This article first appeared in Our Sunday Visitor magazine. Subscribe to receive the monthly magazine here.
Can a Catholic love his country? Must a Catholic love his country? It’s illuminating to reframe these questions: Can a Catholic love his family? Must a Catholic love his family?
The first commandment is higher than all the rest: “I am the Lord your God … you shall have no other gods before me” (Ex 20:2-3). The apostles revealed that they must obey God rather than men (Acts 5:29), and Jesus himself showed that he belonged neither to the polity of his own kin, the Jewish people, nor the dominant Roman forces, but neither did he see his primary mission as tearing down those structures of oppression. St. Peter, in his first epistle, commands us to “Honor the emperor” and accept his authority (2:13-17). And we must keep in mind that this emperor was Nero, an unambiguously evil figure who would bring about the death of that very same Peter.

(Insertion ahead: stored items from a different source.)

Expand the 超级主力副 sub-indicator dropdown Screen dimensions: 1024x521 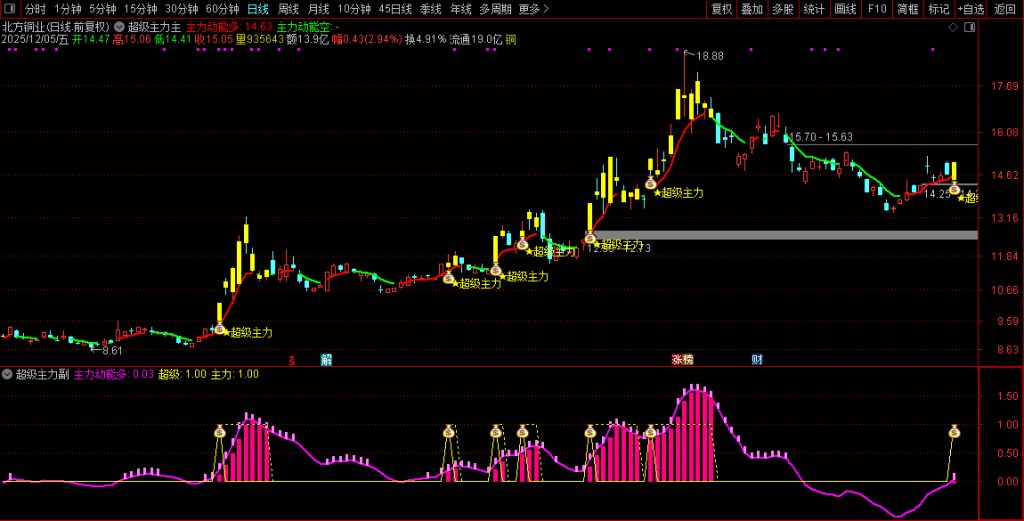8,374
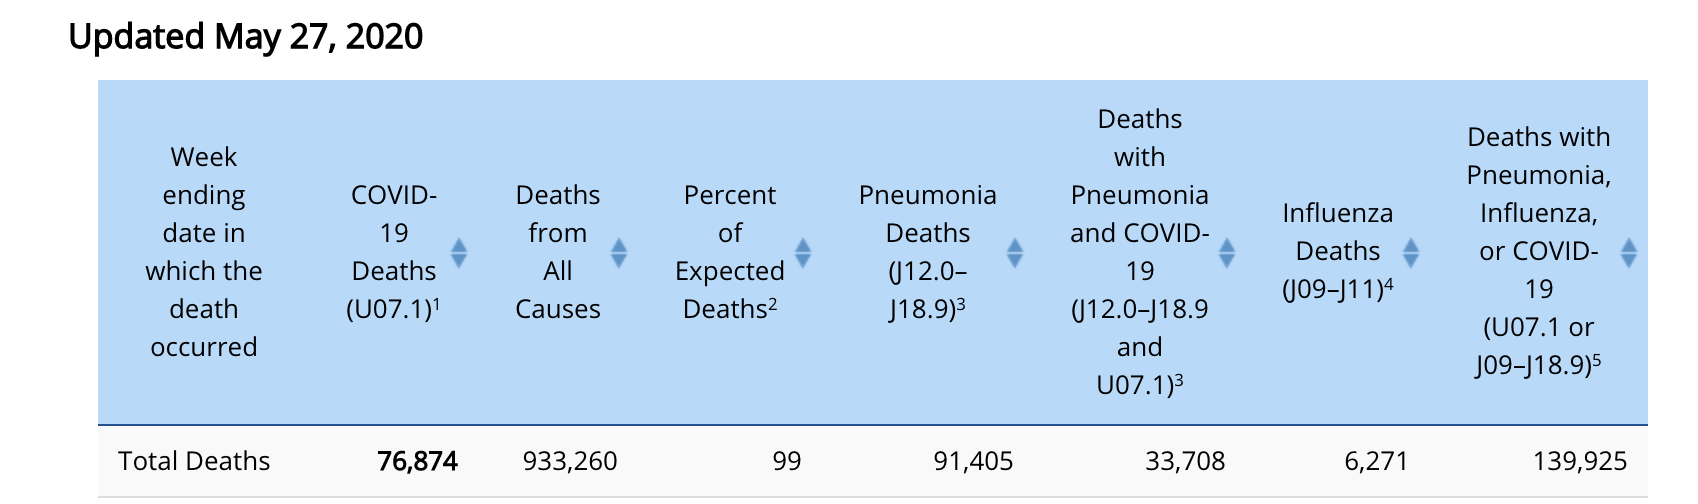Click the Total Deaths row label

click(194, 461)
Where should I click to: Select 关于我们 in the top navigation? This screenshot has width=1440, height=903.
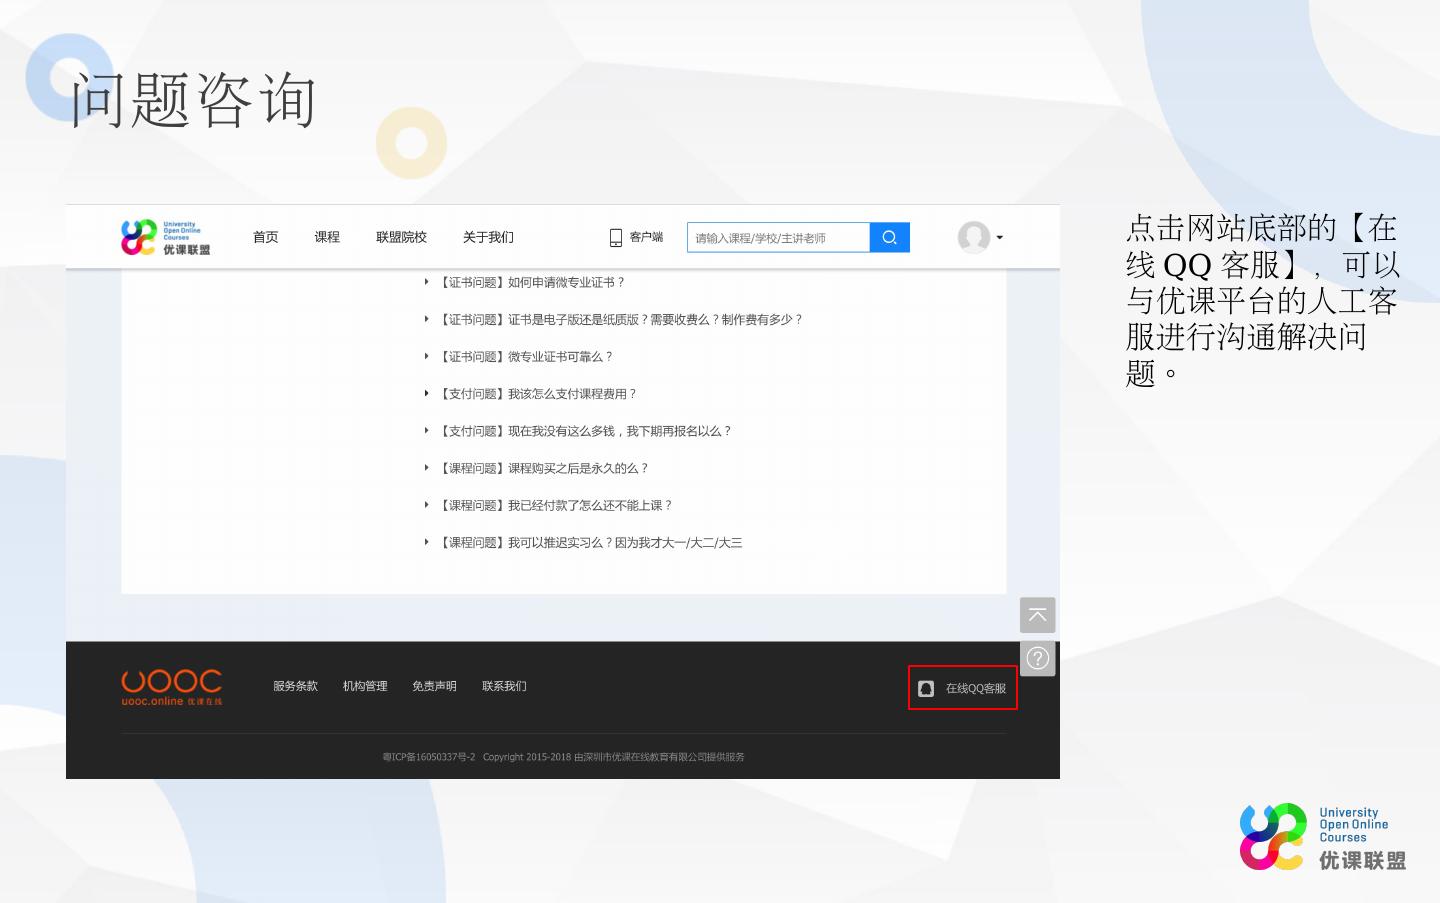[488, 237]
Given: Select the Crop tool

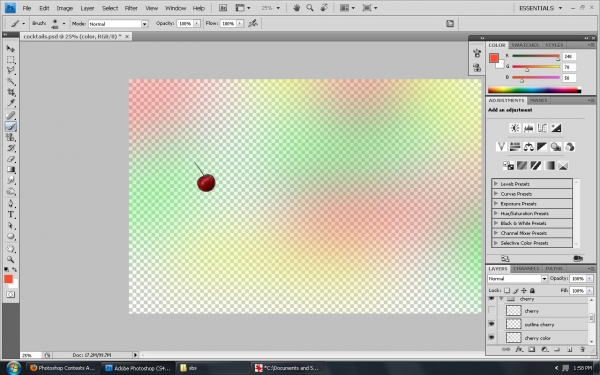Looking at the screenshot, I should 11,92.
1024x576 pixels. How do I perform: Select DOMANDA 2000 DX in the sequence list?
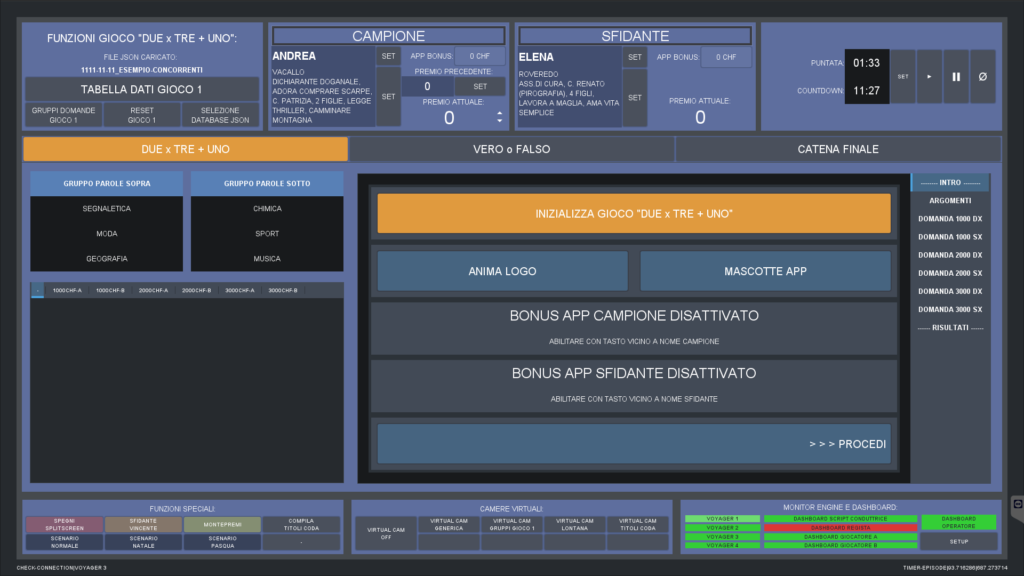click(950, 255)
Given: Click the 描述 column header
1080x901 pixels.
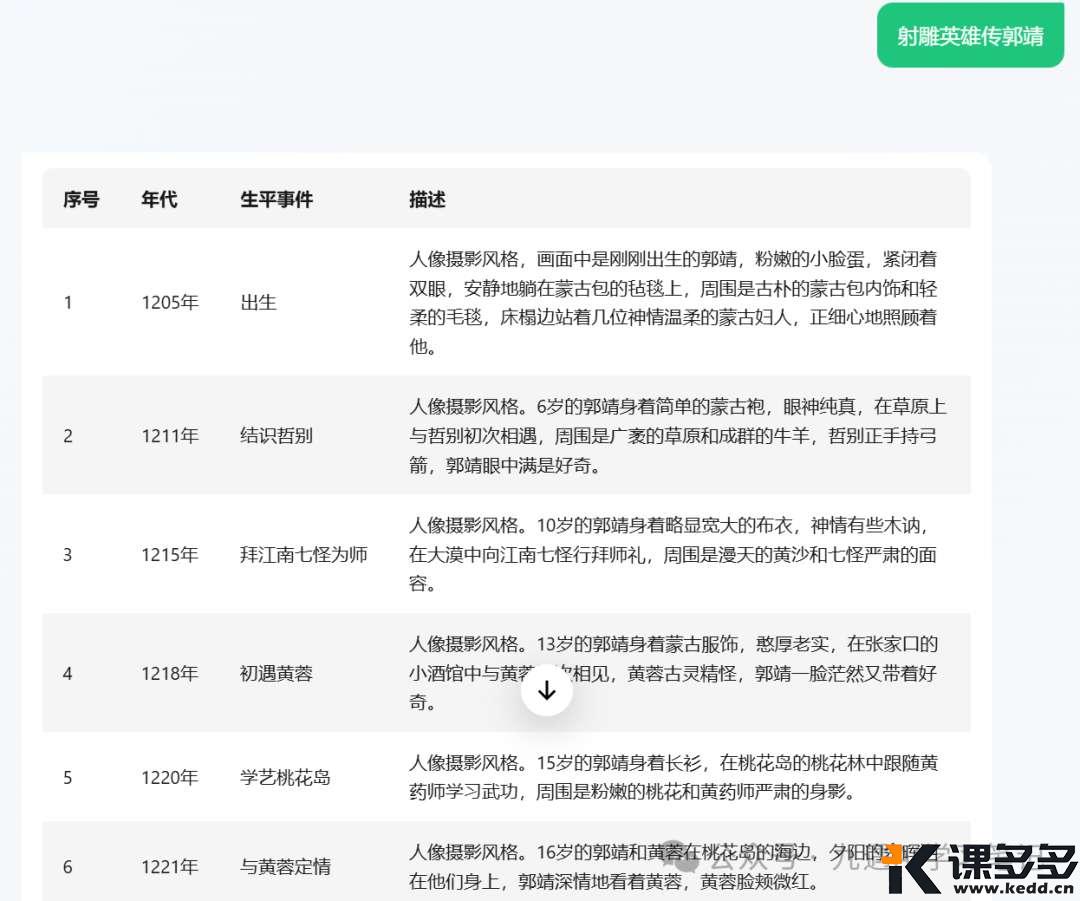Looking at the screenshot, I should [x=426, y=199].
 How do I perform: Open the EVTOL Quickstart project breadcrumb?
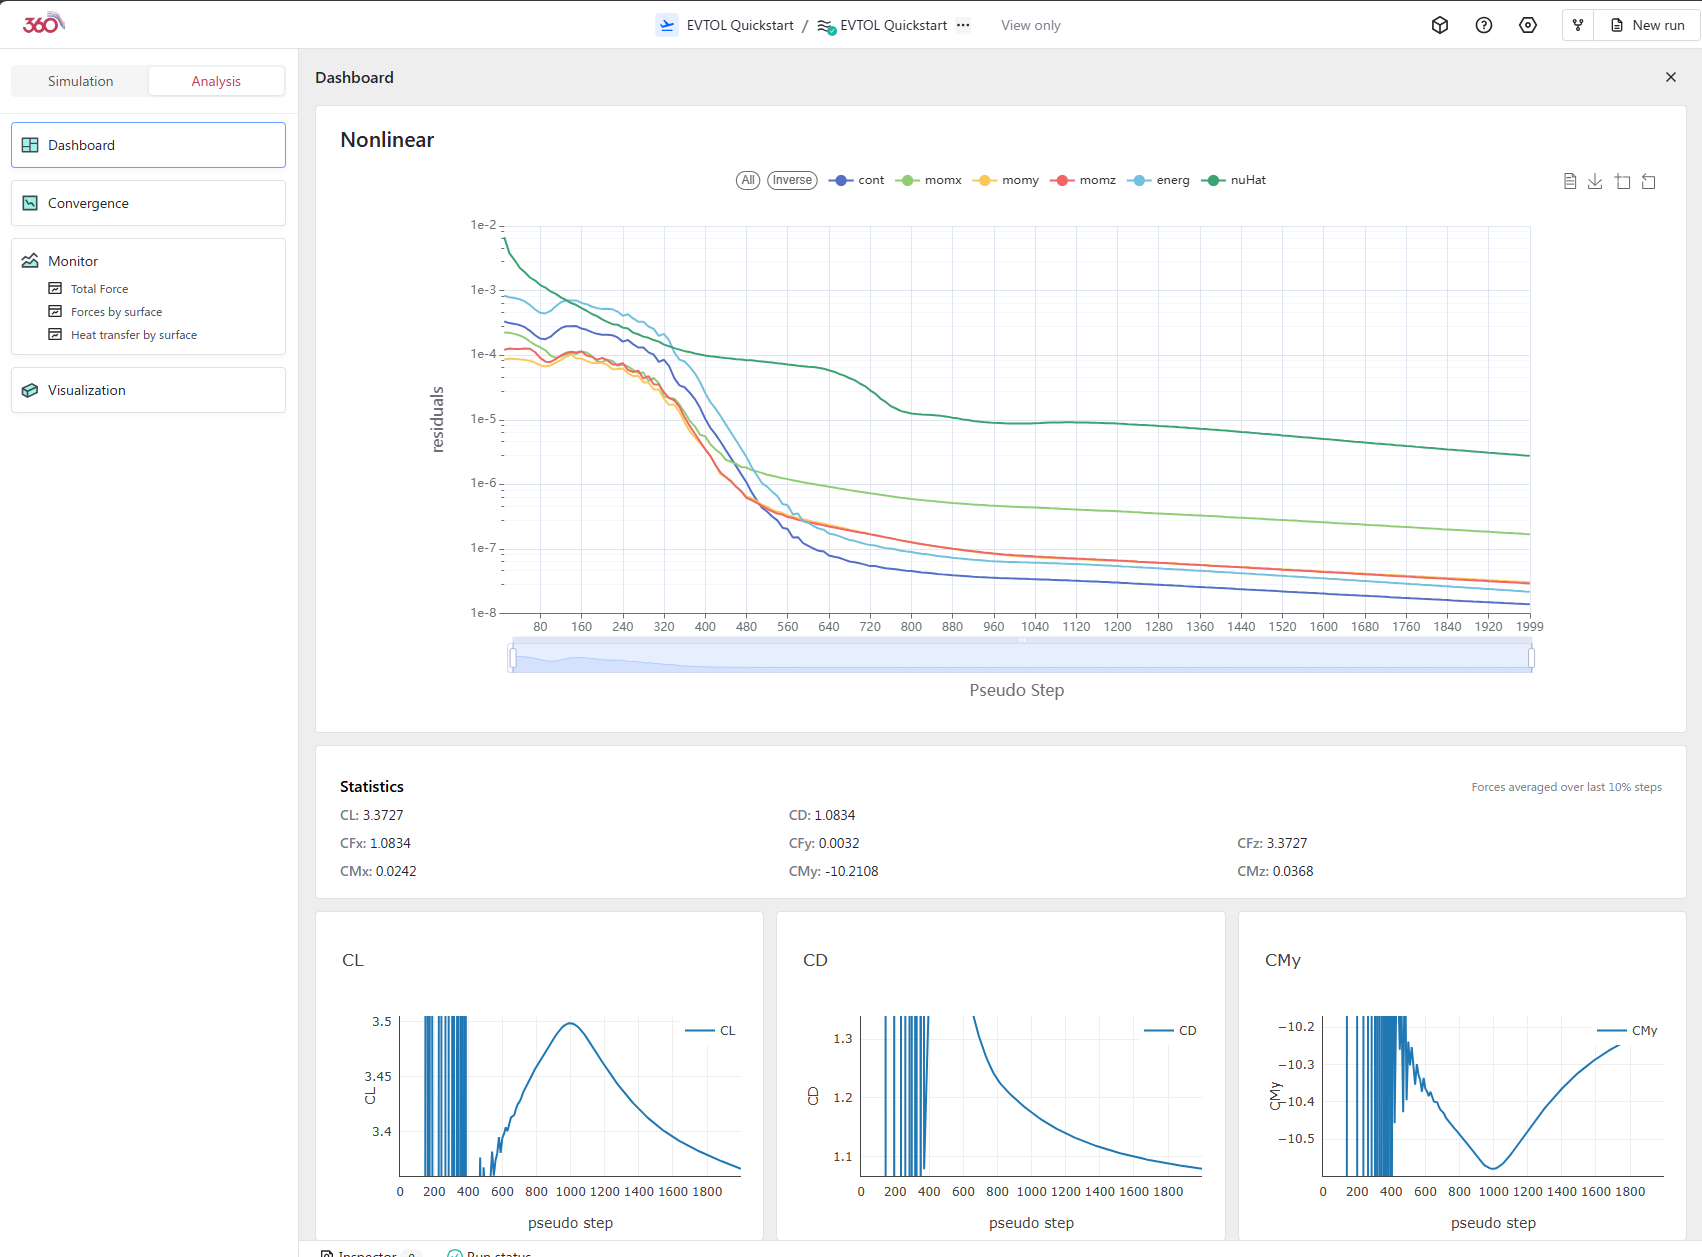(739, 25)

As Christianity spread and became legal, the cultural realities of ancient societies were accepted or rejected according to how they were compatible with Christian teaching. Sometimes this process moved more slowly and with fits and starts. But a dual allegiance was known even among the political leaders of these newly Christianized nations: They knew they would be judged by Christ the king according to his laws.
Good but damaged hierarchies
God created man in his image, and all of the structures of man were originally designed by God as good. The original man had custody over creation; male and female were united in the bond of matrimony; and children were to be subject to their parents. Hierarchy was built into creation; just read Genesis 1. When Adam fell, all these things were damaged by sin, including governance. Cultures rose up around the world that embodied a mixture of the good things that man was designed by God to do and disordered perversions. Genesis 4 reveals the perversion of family bonds. Genesis 6-9 reveals the perversion of the human community, and the Tower of Babel in Genesis 11 reveals the perversion of human governance.
A higher order
Christianity transcends the political order while also attempting to elevate it. We are grateful for the structure that God gave us — family, city, nation — and attempt to use it for good, for justice and for sanctity. We would never expect any of these structures to be perfect, as God has clearly allowed for grace to transform and redeem them slowly on this earth. We pray for his kingdom to come while knowing it will not fully come until Christ returns triumphant. Our families wound us, our nation promotes injustice and we have quarrels with our neighbors.
Nevertheless, this season of patriotism calls us both to see the actual goods transmitted to us by the sacrifice of others and to pray and work for the great potential ever-present in God’s creation of governance.